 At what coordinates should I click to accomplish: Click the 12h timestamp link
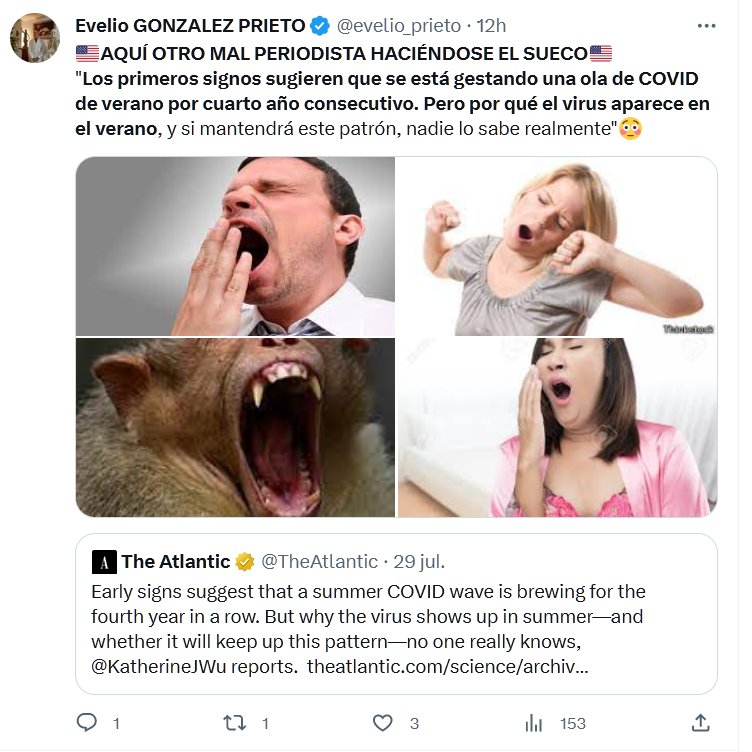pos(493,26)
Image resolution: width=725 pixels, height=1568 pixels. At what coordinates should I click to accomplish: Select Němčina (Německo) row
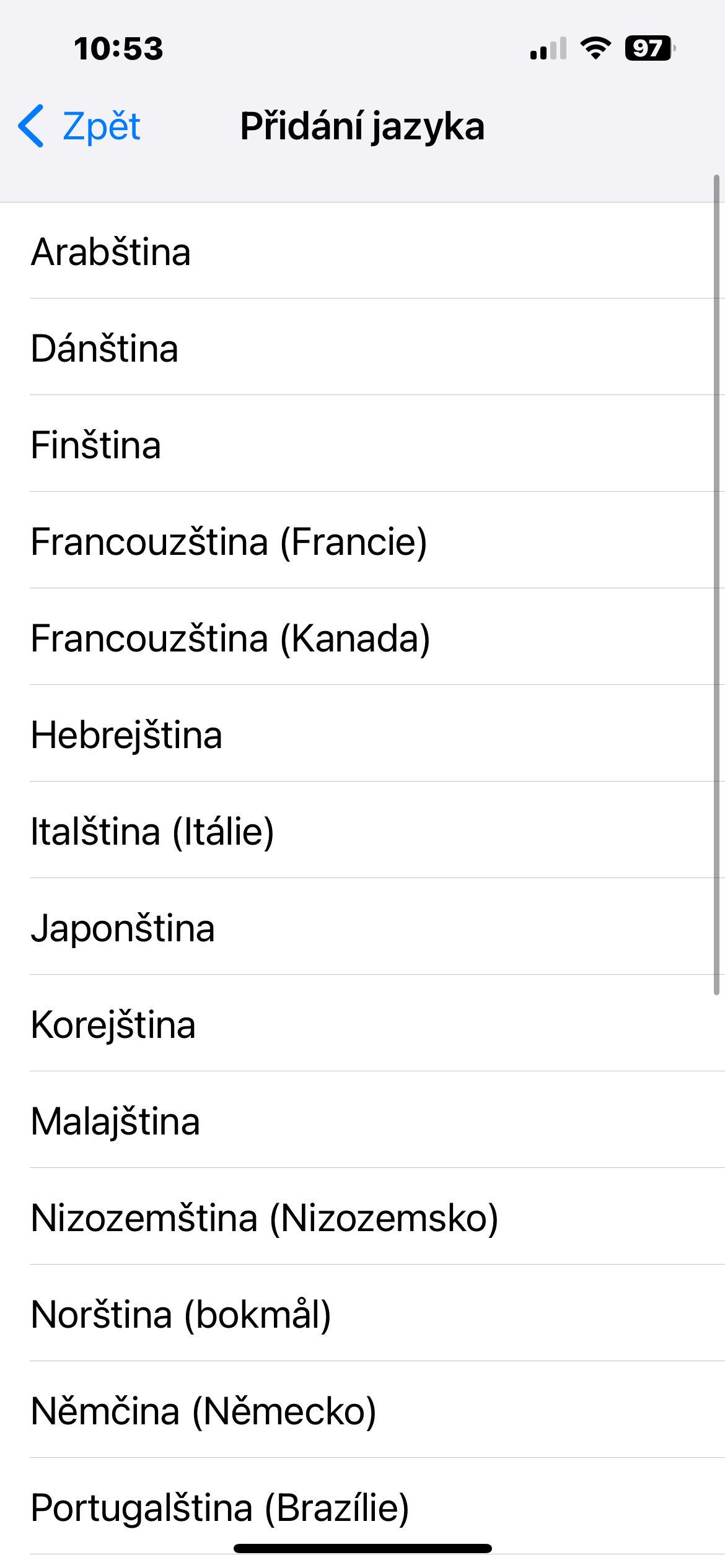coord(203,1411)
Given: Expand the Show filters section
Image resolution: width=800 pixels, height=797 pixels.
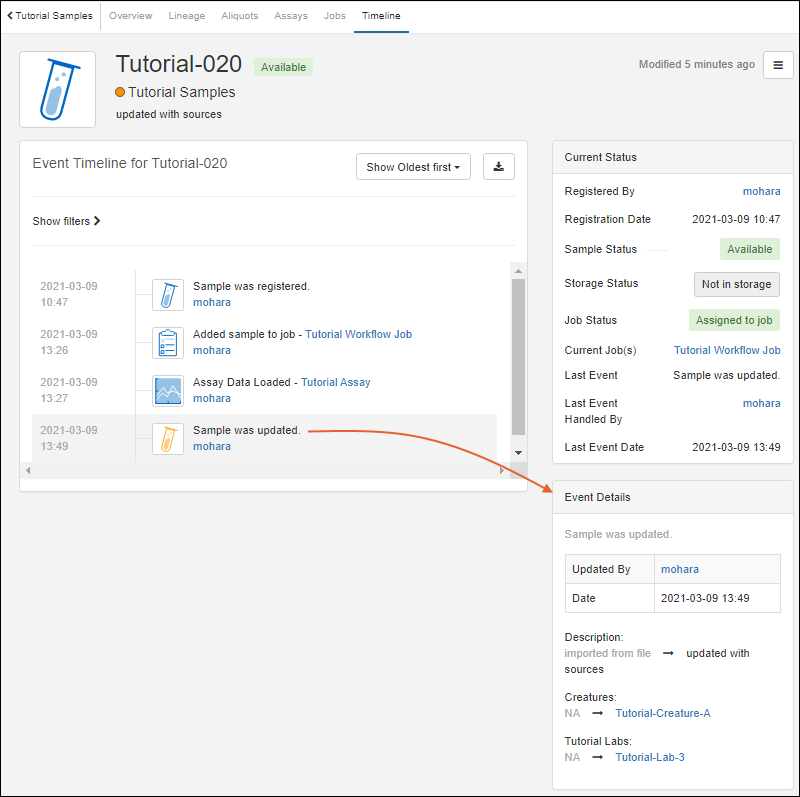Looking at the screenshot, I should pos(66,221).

Work instructions → Everything from the line with "Given: Expand the Show filters section" through the last line of the listing should be retyped exactly, with both end lines kept and the pictures left out.

Result of this task →
Given: Expand the Show filters section
Image resolution: width=800 pixels, height=797 pixels.
Looking at the screenshot, I should pos(66,221).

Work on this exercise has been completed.